- **EXERCISE OBJECTIVE**:
Starting at the line that contains "Click the MaxKB logo icon", write out every line to the end of the records below exactly, and leave out the pictures.

- **EXERCISE MATERIALS**:
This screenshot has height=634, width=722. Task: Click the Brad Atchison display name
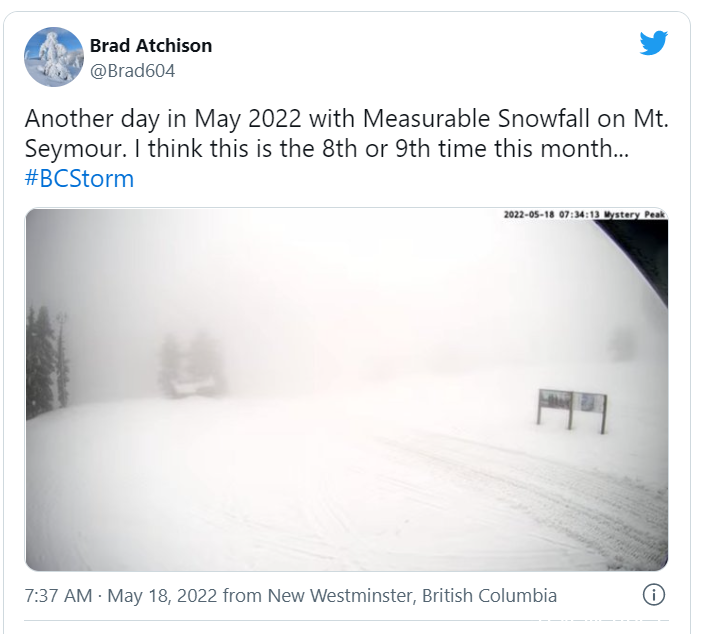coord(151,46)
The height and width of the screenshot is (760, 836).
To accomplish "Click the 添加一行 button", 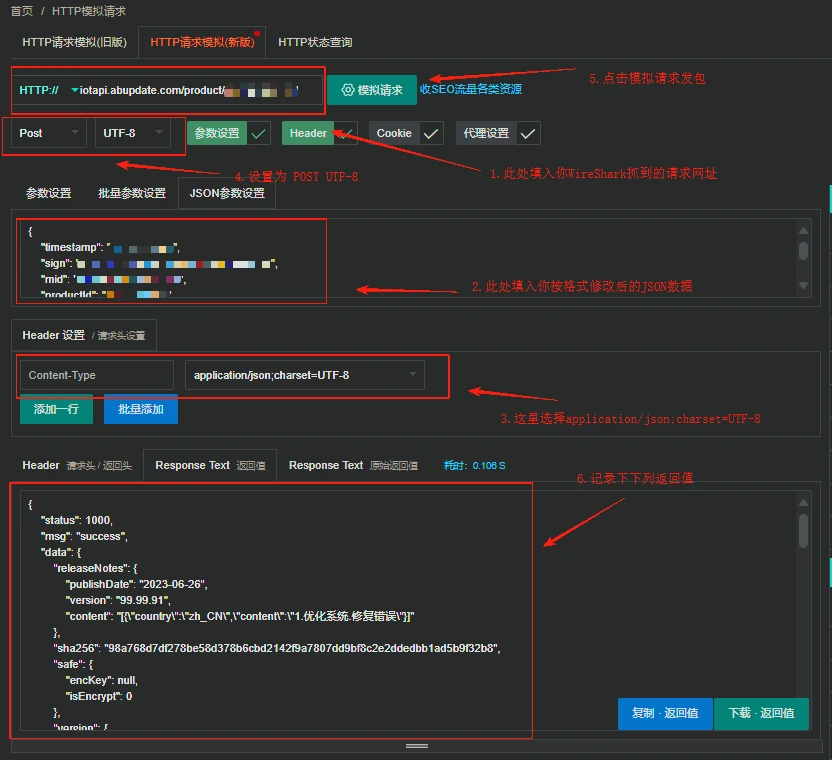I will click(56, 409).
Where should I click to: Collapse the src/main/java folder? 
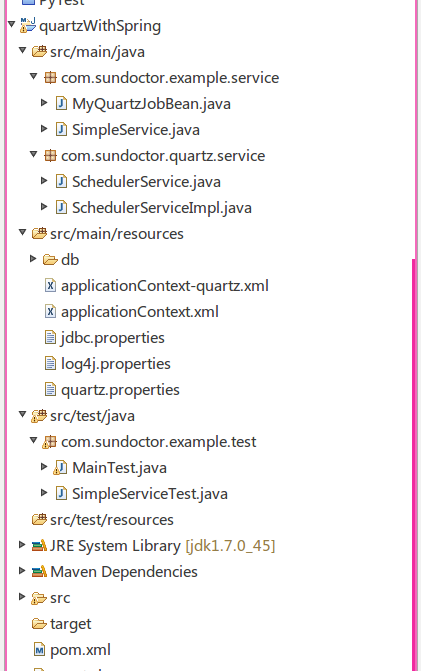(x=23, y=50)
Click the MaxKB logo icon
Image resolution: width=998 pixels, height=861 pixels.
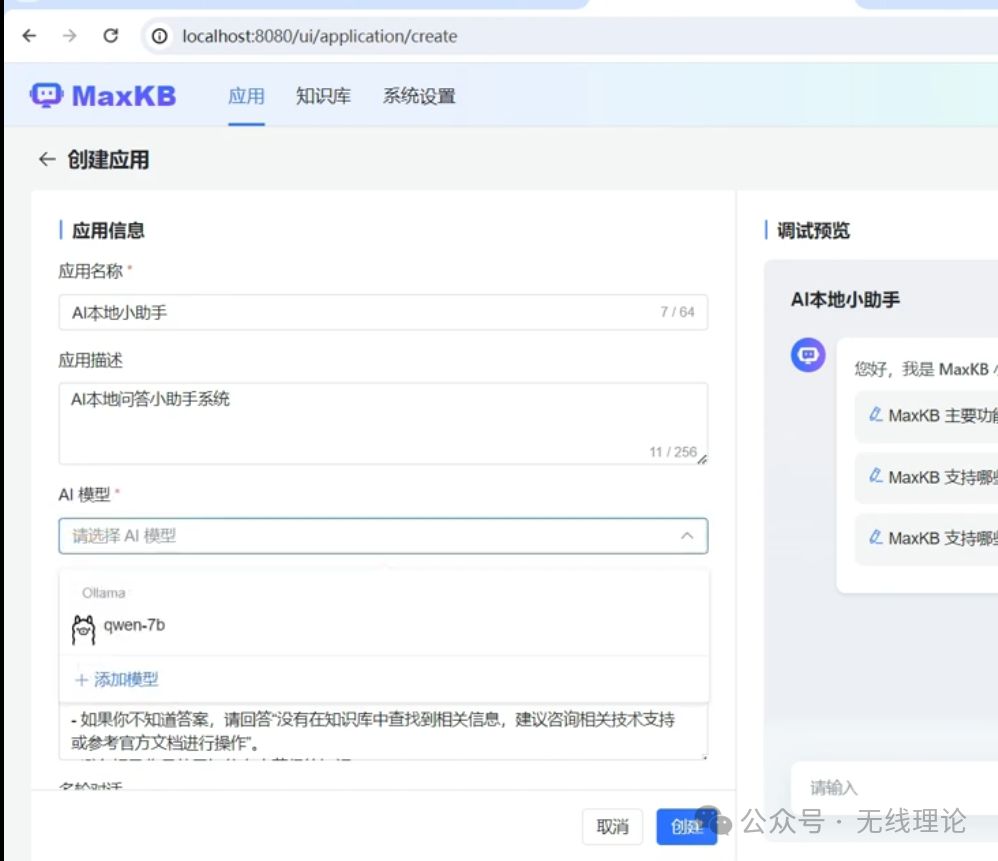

- **EXERCISE SOLUTION**:
Click the MaxKB logo icon
Image resolution: width=998 pixels, height=861 pixels.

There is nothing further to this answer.